▶ [EXERCISE DIRECTIONS]:
Please take the records that follow and repeat exactly the lines starting with the line with "The width and" and going on through the line with "Click Learning modes multiple enrolment field".

▶ [DATASET RECORDS]:
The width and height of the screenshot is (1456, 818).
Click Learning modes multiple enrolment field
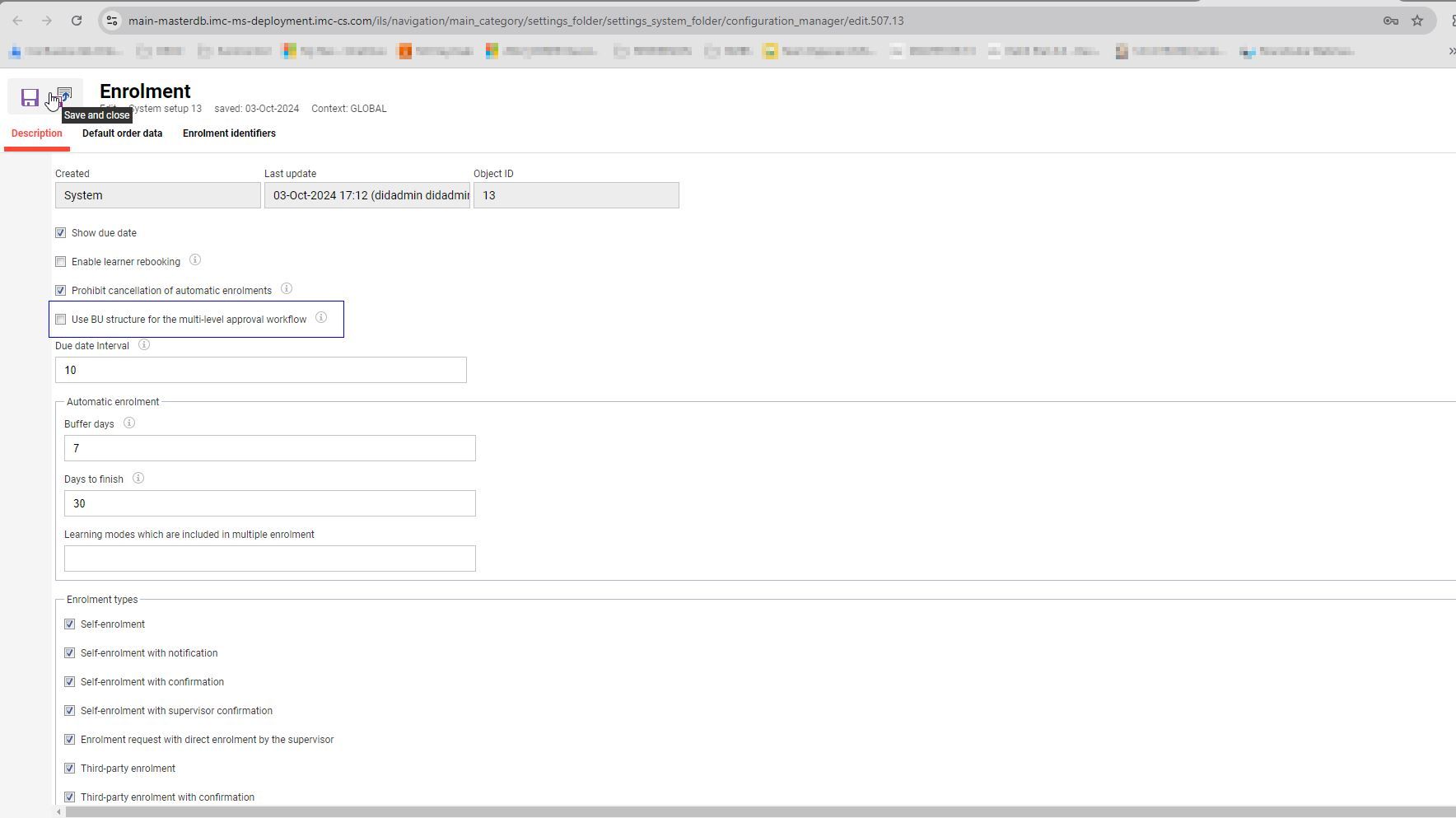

==

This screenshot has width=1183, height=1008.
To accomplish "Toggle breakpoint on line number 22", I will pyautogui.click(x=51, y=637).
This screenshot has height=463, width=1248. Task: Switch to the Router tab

* * *

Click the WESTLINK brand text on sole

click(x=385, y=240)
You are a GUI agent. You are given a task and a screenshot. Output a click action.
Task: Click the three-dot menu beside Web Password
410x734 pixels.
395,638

▶ [WRITTEN SOLUTION]:
The width and height of the screenshot is (1456, 818).
Click Learning modes multiple enrolment field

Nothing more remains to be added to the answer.